Select a name for your organization before you file paperwork to incorporate it. Your name cannot be the same, or very similar to, that of another registered nonprofit, since South Carolina requires each corporate name to be distinguishable from other corporate names. The Secretary of State's website provides a search field for you to look up corporate filings to determine whether your proposed nonprofit name is already in use. You also must decide on the type of nonprofit you want your organization to be: public benefit corporation, religious corporation or a mutual benefit corporation. For example, a church would likely file as a religious corporation.
Articles of Incorporation
To form a nonprofit corporation, you must file articles of incorporation with the South Carolina Secretary of State; these forms are available on the Secretary of State’s website. The articles contain basic information about your nonprofit, including its name, the name of the nonprofit’s registered agent, the organization's main office address and a plan to distribute its assets should the nonprofit dissolve. The registered agent and all incorporators must sign all of the articles. You must submit the articles of incorporation in duplicate by mail or in person to the Secretary of State, along with filing fees and a self-addressed, stamped envelope.

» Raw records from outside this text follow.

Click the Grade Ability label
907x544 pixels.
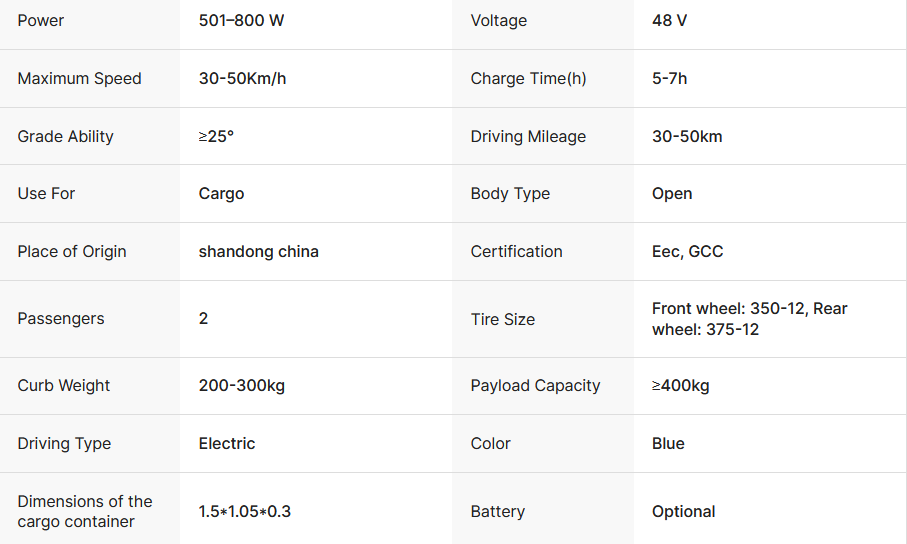[x=66, y=137]
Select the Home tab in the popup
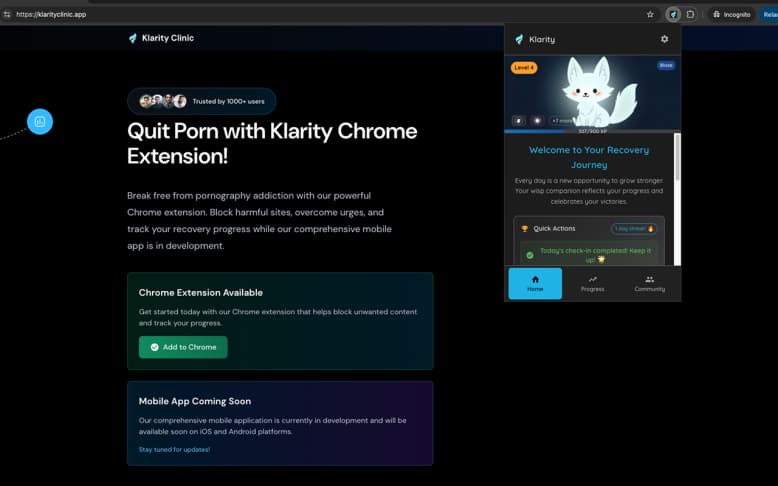The image size is (778, 486). 535,283
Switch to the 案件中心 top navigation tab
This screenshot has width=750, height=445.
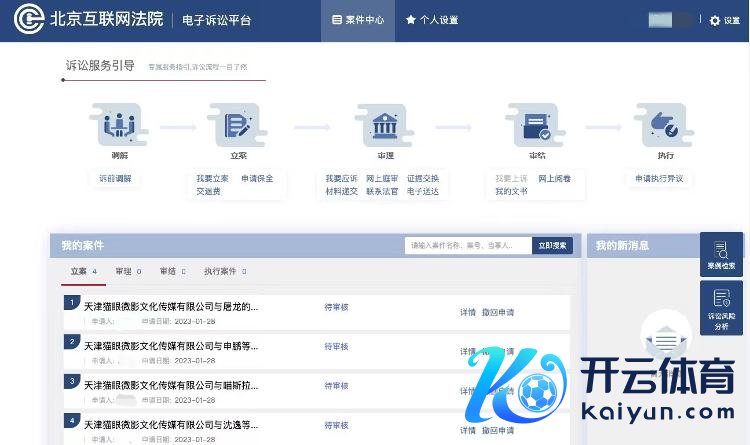point(358,20)
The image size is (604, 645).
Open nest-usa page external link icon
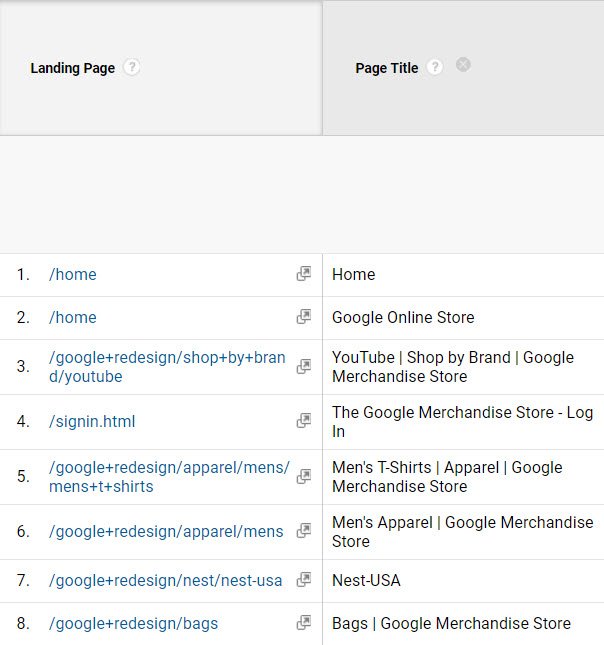(x=304, y=580)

After you file the articles of incorporation, South Carolina law requires your nonprofit’s initial directors to call an organizational meeting to appoint officers, adopt bylaws to govern operations and carry on other initial business. If your articles do not name initial directors, the nonprofit’s incorporators still must hold this meeting to elect directors and officers. The incorporators can then adopt bylaws and complete the nonprofit’s organization, or they can allow the newly elected directors to complete the organization.

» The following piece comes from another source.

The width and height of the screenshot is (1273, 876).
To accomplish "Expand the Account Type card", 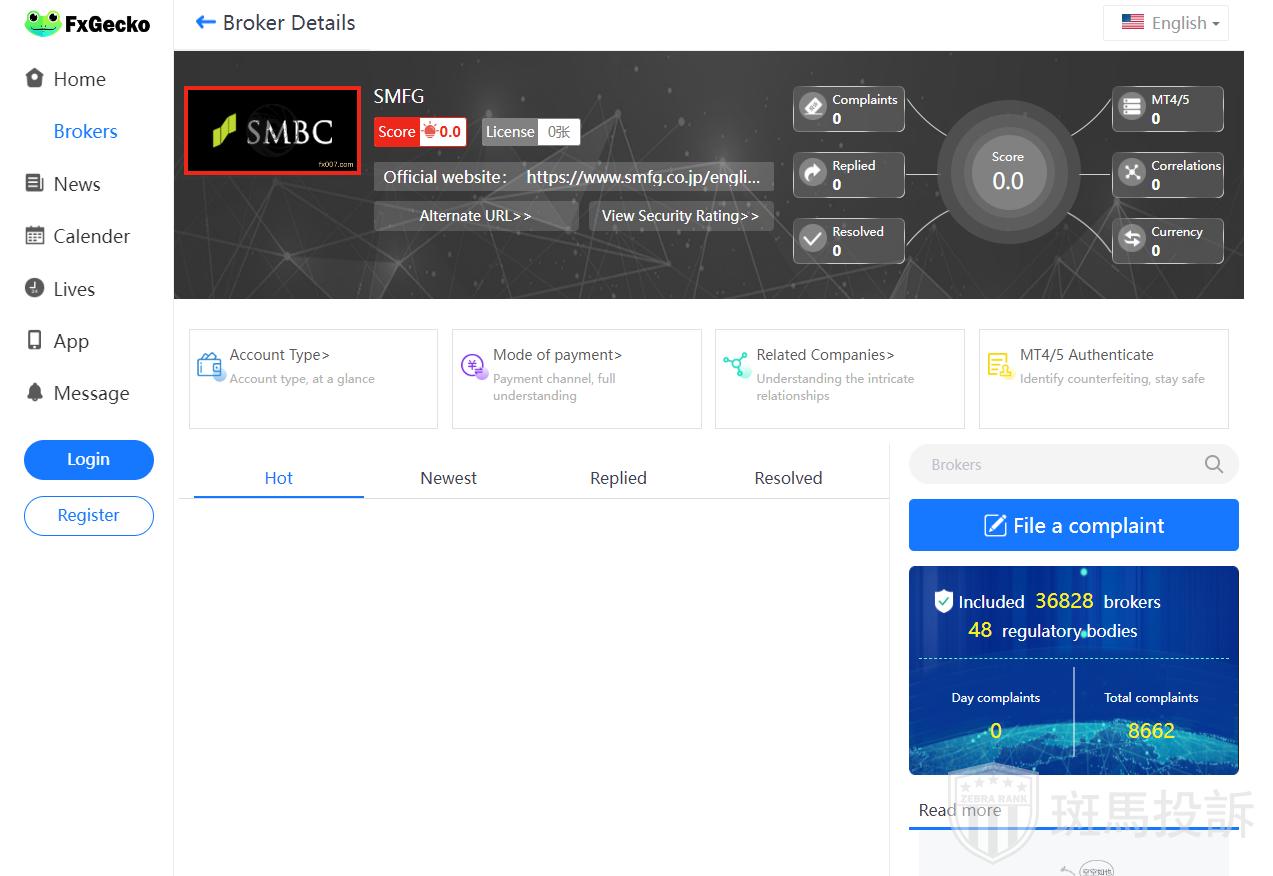I will (x=313, y=378).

Your nonprofit’s bylaws establish the basic rules for managing operations. Typically, bylaws address the roles of directors, members and officers, including their required qualifications, powers and duties. Bylaws also contain provisions regarding how vacancies should be filled and how officers and directors should vote. Bylaws can establish committees to operate within the nonprofit, address how bank accounts should be established and describe dissolution procedures should the nonprofit cease to operate. Under South Carolina law, the rules that govern your nonprofit’s structure are considered bylaws even if you call them something else.